Этот памятник был открыт в 1841 году, 5 ноября — <в> день годовщины освобождения города. На церемонии находились многие участвовавшие в Отечественной войне. После литургии, отслуженной в церкви, что под Днепровскими воротами, икона Божией Матери была вынесена из храма, и крестный ход потянулся к площади. Расставленные там полки, встретив его при звуках музыки и барабанного боя, отдали ему честь. Потом начался торжественный молебен перед иконой. После многолетия царствующему императору <Николаю I> пропели вечную память Александру I и всему доблестному воинству, павшему в 1812 году.
В Смоленске еще и ныне можно встретить живые хроники — свидетелей страданий и геройских подвигов кровавой эпохи. Давно поседевшие старики передают еще много подробностей горьких дней, неизгладимо врезавшихся в детской памяти. Они помнят свист неприятельских пуль над их головами, кровавые струи на улицах города, взрыв Годуновской твердыни[24]
, тучную фигуру Наполеона, его бледное лицо и холодный взгляд. Часто при воспоминании о драме, совершившейся около семидесяти лет тому назад, голоса стариков дрожат еще от слез. Мы собрали их рассказы и передаем их читателям.I. Рассказ смоленской мещанки А. А. Калюковой
В первое воскресенье Петровского поста у нас бывает всегда крестный ход около города. Мои родители готовились идти на праздник; упросила и я мать, чтоб она взяла меня с собой.
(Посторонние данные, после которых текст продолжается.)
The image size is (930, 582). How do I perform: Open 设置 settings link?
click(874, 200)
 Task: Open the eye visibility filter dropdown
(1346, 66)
Ход двинулся из <Успенского> собора: несли обе чудотворные иконы Божией Матери. За ними бежали толпы народа. Вышли на днепровский мост и носили около крепостной ограды. Вдруг кто-то увидал, что у самой стены человек прячется, лежит в кустах. Бросились к нему и хотели его поднять, а он не дается. Тогда только и было на уме, что Бонапарт да французы, и сейчас крикнули: «Шпион!» Его схватили, он что-то бормотал, и такая суматоха поднялась в толпе, что я испугалась и прижалась к матери; а мать увидала, что я дрожу от страха, и увела меня домой. К вечеру я разнемоглась, и меня уложили в постель.
Мне было тогда всего восемь лет, и память моя стала теперь очень плоха: все забываю, а Двенадцатый год так помню, как вчерашний день. Я проболела довольно долго и не успела еще оправиться, как раз, — было это ранним утром, — прибегает к нам дядя, брат моей матери, и говорит: «Убирайтесь скорей, Бонапарт на нас идет».
Поднялась у нас суматоха. Батюшка говорит туда-то бежать, а матушка — туда-то. Потолковали и решились ехать к матушкиной сестре, верст за тридцать, в село Волоты. Мы жили хорошо, и жаль было наше добро оставлять на разграбление. Уложили его в большой сундук и зарыли сундук в землю около дома. Потом заложили лошадей и навьючили на телеги теплую одёжу да съестные припасы, — у нас их было много, — посадили нас, ребят, на возы и съехали со двора.